Читаем Rambling On: An Apprentice’s Guide to the Gift of the Gab полностью

It’s lovely to hear that jangling of panes of glass and see you thrusting through to the far side of things. Now you’re flying quite low over a meadow like a swallow before a storm, Siberian irises in bloom scrawl purple flashes across your breast, you’ve just paused and hang transfixed in the air like a mermaid over the counter of old chemists’ shops, now you’ve sailed into the scent of an olive tree in bloom, knowing how much we like to pick flowering sprigs of olive and interline our shirts and bodices with them in our chests of drawers, all the smells of an alluvial forest are postcards from you, a sand dune beyond the translucent heat is the colour of your grainy thighs and hips, a meadow of flowering ox-eye daisies emits the inaudible sound of your unblinking eyelashes.

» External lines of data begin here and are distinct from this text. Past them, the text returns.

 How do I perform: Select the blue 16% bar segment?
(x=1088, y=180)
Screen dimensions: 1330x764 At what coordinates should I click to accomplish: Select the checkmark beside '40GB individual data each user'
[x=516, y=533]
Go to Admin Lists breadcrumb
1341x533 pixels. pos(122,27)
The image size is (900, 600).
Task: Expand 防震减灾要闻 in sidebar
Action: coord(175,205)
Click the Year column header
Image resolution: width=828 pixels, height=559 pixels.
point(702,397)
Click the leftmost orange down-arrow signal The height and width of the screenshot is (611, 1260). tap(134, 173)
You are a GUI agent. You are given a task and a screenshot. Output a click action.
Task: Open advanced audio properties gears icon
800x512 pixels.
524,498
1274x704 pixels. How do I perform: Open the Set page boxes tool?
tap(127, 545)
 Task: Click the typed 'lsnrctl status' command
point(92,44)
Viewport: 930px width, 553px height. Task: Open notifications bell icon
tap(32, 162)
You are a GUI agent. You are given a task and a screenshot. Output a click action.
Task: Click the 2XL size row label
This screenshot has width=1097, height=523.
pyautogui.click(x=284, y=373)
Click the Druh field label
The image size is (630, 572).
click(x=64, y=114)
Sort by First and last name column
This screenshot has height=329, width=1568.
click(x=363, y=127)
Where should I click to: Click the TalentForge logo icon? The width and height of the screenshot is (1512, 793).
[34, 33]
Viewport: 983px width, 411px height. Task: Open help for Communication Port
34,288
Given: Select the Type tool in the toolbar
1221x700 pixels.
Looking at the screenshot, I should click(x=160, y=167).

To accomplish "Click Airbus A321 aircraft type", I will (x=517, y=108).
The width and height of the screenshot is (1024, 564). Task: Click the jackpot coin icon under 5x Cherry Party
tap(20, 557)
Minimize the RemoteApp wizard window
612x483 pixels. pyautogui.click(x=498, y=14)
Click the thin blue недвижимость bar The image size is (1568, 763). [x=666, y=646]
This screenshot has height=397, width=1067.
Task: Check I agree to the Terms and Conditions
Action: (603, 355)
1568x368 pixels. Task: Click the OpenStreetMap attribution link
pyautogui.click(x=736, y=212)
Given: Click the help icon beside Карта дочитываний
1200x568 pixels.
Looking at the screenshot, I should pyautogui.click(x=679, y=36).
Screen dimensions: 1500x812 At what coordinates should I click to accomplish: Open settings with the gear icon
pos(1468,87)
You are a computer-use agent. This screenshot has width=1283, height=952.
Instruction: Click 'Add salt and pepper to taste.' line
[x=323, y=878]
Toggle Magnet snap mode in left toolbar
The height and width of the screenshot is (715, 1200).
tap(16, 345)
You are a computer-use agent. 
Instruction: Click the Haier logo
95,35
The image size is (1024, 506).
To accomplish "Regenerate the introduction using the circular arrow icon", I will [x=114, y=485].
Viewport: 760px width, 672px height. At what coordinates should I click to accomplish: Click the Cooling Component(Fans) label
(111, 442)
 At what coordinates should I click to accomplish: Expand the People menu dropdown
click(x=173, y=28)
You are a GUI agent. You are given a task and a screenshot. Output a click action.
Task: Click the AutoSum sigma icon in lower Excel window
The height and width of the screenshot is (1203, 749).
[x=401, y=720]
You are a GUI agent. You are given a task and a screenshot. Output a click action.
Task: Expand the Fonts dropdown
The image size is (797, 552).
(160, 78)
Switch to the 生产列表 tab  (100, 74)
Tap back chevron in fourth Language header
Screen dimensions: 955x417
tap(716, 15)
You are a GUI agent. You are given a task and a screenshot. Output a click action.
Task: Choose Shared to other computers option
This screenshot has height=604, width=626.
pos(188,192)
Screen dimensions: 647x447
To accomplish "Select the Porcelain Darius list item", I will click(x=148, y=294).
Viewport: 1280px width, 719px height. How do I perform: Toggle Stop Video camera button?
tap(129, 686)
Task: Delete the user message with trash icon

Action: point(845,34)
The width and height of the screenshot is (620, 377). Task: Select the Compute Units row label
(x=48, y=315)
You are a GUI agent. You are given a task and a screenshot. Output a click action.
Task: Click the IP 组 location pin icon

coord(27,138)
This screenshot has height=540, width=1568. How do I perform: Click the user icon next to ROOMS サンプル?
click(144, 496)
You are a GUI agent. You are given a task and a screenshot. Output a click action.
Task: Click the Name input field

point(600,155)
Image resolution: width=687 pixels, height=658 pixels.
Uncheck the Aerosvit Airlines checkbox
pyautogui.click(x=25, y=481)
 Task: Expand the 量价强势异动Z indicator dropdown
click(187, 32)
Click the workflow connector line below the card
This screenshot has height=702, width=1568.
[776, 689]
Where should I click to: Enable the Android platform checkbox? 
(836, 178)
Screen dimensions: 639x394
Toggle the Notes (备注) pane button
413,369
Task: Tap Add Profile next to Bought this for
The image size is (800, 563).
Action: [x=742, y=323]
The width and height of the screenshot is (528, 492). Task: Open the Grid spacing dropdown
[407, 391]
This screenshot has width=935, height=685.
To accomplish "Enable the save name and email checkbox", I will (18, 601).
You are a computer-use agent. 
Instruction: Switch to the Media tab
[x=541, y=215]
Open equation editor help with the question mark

So we strode that time hand in hand in silence through the reed-green of early evening, from an army barracks a plaintive bugle sounded a plaintive lights out, the lining of the evening was made of purple washable silk, from an army barracks a bugle sounded a plaintive lights out, shadows lay themselves down in brown-green folds.

Evening Prague vendors cried: Two ministers fall from plane! Border guard’s vigilance saves church pictures worth several million crowns! Lenin gets party card number one signed by Leonid Brezhnev himself! Corpse of unknown man found in the woods at Krč! I see that grotesquely melancholy beauty enduring in a pedestrian subway beneath Wenceslas Square, a joyous vacuity wraps events in a plastic mac, I’m standing before the demolition site of a sunny day and see how repetition brings jocund devastation, and signs and shouts invigorate me.

Bank then the Vltava embankment gleamed with black velvet ribbons, from the barracks a plaintive bugle sounded a plaintive lights out, your vulva was locked tight with tacking stitches and clips made from golden ribbons and velvet buttons, a vulva locked like a taffeta blouse.

Once, in the pouring rain, we saw two snails making love on a big rock, they merged into one whole sticky body like two slices of buttered bread. Now I stride through the depth of night without lights, steering solely by a sector of starless sky, ever on into the fuzzy wedge of converging pine tops, and the deeper I stride into the depths of the forest, the more precisely I know that I’m heading for your parted legs and that soon my dream of entering your inner parts as a haywain enters a Baroque gateway is to be fulfilled. But a bend has straightened the forest track and pushed the root and wellhead from which your legs sprang back to a respectable distance.

So tied to the circle of a water-mill, I wade into situations in which I haven’t been before, a cathedral’s statues crumble into the letters of posters, but an apple with letters pasted all over it can be used to recompose the Bible, the Empire frontage of the furthermost station in remotest Galicia can be restored to a Greek tympanon.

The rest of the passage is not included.